ABOUT THIS TASK
Copy out, from the data below, each line in which the word "will" occurs.

Start of MATERIAL PROVIDED

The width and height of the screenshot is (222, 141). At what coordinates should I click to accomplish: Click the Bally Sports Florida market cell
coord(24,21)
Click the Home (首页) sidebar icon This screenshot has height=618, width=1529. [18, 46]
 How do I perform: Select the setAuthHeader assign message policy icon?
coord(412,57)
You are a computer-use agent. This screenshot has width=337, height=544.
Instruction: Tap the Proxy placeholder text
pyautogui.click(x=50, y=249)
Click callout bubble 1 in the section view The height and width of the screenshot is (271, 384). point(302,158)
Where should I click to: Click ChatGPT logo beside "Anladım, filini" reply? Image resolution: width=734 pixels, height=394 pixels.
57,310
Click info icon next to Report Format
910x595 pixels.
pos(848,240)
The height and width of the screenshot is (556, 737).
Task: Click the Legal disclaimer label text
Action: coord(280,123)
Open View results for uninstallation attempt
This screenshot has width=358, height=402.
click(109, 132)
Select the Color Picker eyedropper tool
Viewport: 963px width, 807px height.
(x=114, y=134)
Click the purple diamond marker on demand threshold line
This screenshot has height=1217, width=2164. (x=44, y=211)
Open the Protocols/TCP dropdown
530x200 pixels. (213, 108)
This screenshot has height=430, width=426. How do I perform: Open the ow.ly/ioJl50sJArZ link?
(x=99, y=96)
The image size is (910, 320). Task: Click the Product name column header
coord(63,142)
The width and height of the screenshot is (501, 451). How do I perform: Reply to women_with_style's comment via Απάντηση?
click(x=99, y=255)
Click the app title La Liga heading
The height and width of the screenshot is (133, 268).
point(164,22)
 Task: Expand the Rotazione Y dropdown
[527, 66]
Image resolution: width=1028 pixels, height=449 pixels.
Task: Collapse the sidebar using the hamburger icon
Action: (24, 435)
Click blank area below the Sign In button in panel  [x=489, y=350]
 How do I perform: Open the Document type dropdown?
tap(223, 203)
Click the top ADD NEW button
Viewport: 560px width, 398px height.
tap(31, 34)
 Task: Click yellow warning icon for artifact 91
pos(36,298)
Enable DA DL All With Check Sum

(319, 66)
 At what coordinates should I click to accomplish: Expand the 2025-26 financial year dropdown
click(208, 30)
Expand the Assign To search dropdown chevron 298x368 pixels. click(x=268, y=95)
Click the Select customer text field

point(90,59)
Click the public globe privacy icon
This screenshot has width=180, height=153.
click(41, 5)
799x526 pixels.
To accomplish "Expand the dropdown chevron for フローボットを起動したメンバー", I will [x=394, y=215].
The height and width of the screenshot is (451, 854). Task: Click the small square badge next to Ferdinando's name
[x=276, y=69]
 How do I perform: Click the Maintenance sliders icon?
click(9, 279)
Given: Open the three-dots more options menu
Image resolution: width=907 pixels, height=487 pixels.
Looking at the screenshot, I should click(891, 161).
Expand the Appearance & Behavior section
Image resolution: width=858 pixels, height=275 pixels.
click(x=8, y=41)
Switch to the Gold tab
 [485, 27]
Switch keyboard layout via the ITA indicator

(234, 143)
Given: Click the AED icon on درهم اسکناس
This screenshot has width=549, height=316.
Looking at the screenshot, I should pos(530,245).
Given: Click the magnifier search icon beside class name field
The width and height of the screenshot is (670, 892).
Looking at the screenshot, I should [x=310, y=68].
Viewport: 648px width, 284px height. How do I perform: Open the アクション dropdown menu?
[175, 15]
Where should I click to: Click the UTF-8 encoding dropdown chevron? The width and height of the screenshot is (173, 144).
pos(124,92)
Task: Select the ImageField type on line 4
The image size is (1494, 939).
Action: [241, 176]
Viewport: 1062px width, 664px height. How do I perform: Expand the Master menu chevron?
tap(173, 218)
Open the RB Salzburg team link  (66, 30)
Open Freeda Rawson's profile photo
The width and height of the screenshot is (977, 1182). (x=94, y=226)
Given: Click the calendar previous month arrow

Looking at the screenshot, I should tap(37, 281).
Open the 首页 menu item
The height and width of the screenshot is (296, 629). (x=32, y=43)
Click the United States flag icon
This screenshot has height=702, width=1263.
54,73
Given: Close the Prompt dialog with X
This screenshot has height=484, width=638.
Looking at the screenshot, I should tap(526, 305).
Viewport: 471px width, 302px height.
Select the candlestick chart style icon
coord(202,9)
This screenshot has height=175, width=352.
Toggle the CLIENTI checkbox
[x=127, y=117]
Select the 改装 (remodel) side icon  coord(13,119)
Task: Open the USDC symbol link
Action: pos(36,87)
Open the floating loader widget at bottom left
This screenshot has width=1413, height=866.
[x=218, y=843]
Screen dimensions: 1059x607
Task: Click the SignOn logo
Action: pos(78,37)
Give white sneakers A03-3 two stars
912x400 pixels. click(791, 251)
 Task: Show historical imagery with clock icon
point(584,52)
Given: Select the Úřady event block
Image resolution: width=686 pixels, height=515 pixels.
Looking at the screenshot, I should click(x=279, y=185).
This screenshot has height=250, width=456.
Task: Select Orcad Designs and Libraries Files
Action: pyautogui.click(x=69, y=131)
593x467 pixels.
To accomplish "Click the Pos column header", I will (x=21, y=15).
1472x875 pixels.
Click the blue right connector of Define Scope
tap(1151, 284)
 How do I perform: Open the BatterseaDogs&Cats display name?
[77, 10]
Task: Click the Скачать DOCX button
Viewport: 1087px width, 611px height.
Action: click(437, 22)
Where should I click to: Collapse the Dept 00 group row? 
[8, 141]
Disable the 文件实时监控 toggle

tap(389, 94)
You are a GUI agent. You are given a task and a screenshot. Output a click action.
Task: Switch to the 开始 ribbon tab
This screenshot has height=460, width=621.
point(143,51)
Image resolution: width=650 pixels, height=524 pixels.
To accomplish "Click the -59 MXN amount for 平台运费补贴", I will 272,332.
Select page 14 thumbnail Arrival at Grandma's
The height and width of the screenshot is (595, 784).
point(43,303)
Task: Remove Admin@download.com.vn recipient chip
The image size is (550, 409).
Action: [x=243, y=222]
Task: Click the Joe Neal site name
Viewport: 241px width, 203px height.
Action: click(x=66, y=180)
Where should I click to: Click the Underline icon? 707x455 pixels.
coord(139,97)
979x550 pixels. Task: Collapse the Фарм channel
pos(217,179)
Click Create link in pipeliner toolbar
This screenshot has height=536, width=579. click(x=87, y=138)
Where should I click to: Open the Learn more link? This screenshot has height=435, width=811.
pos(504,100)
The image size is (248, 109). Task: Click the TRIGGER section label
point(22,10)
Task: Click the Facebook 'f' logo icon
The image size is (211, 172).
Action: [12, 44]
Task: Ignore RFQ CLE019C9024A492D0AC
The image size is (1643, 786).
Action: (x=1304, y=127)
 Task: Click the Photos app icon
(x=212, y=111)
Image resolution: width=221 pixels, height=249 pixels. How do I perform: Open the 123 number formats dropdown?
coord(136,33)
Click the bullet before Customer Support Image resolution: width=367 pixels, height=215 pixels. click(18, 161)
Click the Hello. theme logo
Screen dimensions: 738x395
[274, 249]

End of MATERIAL PROVIDED

RESPONSE
To accomplish "Expand the dropdown chevron for フローボットを起動したメンバー", I will [x=394, y=215].
To accomplish "Click the Pos column header", I will (x=21, y=15).
To accomplish "Click the -59 MXN amount for 平台运费补贴", I will 272,332.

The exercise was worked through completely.